Only the lines from the one holding "Task: Click the" through the end of the material are to be repeated, exactly and without pictures.

## RECORD EXCERPTS
>>>>
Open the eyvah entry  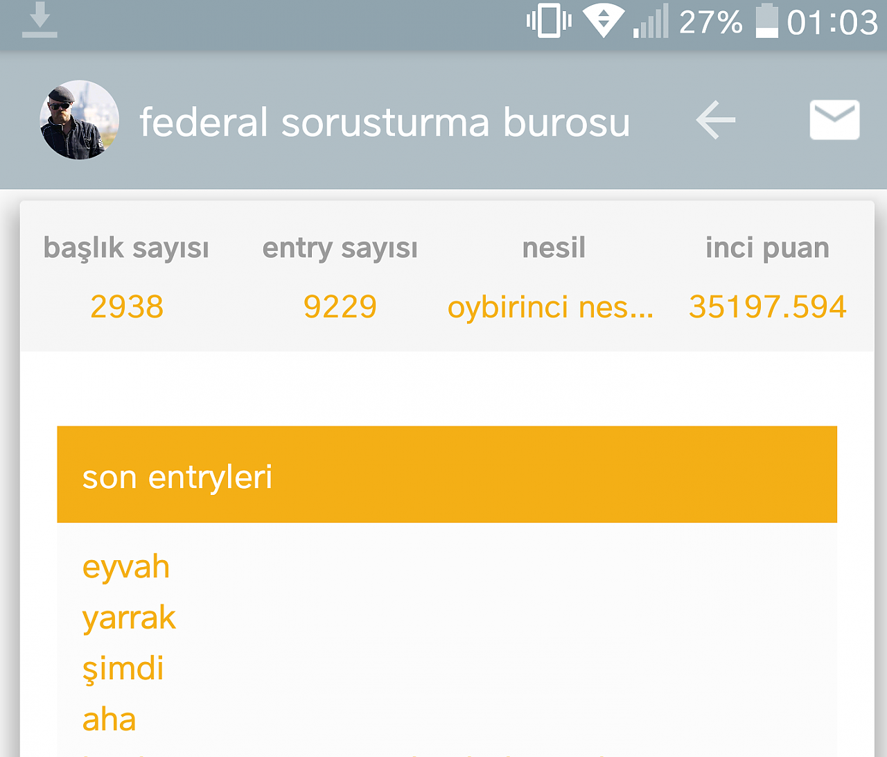(126, 567)
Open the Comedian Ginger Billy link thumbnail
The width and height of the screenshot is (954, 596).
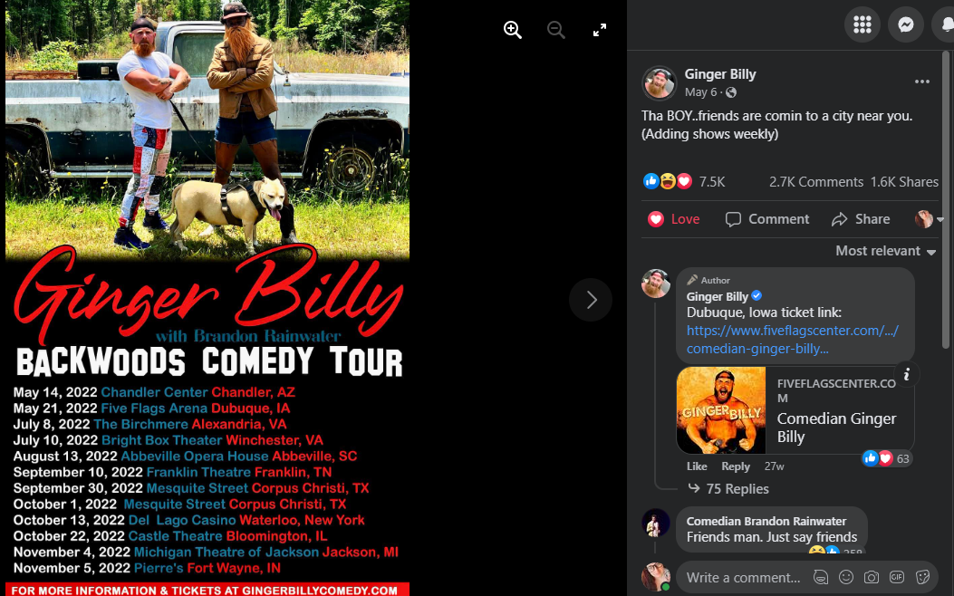[x=721, y=410]
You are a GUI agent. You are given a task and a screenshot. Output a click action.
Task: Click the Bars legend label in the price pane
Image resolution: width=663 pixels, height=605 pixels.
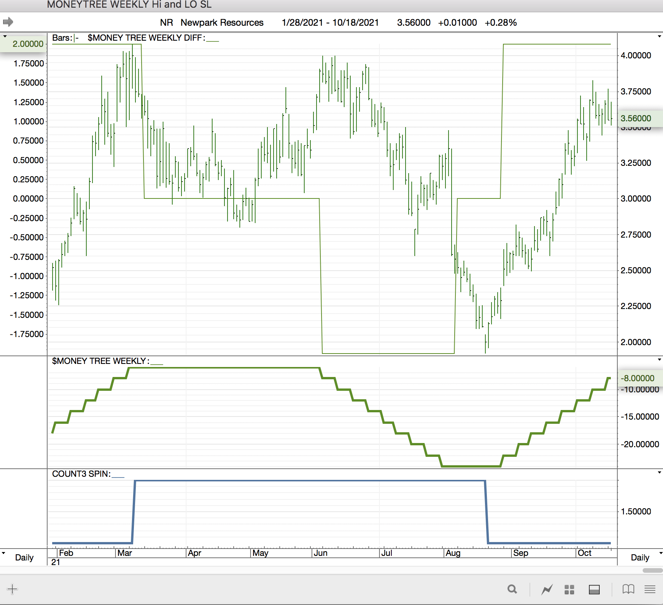[62, 38]
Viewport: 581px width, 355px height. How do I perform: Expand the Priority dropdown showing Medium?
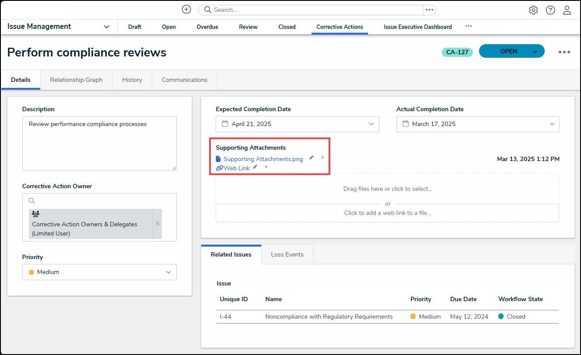[x=99, y=272]
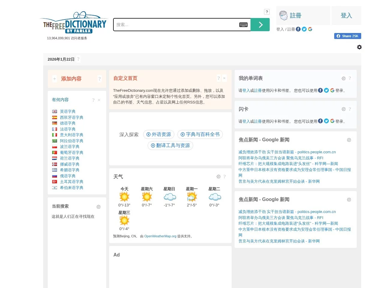Open the OpenWeatherMap.org link

click(160, 236)
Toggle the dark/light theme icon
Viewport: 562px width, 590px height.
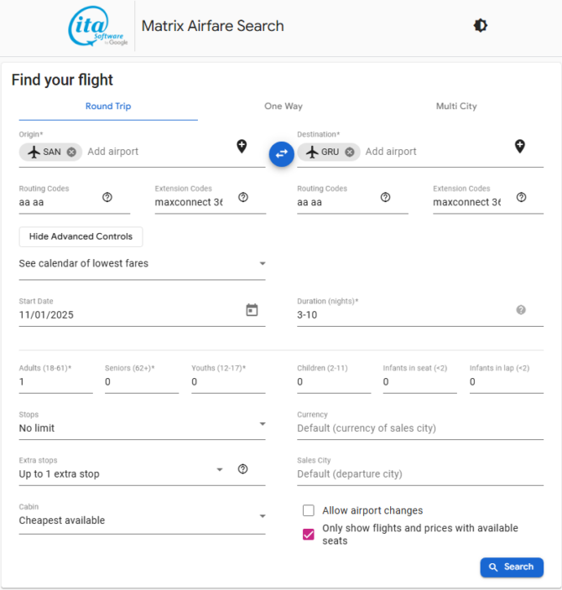[x=481, y=26]
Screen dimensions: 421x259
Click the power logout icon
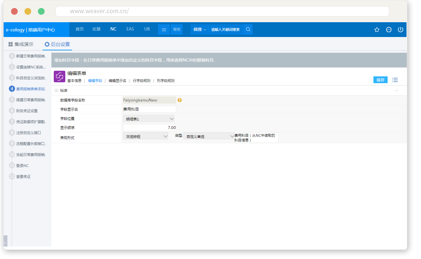point(401,30)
<<<<
## WRITTEN ANSWER
Task: Click the Bars legend label in the price pane
Image resolution: width=663 pixels, height=605 pixels.
[62, 38]
Viewport: 581px width, 355px height. How do I perform: Expand the Priority dropdown showing Medium?
[x=99, y=272]
Open the OpenWeatherMap.org link

click(160, 236)
Toggle the dark/light theme icon
Viewport: 562px width, 590px height.
[x=481, y=26]
Screen dimensions: 421x259
Click the power logout icon
point(401,30)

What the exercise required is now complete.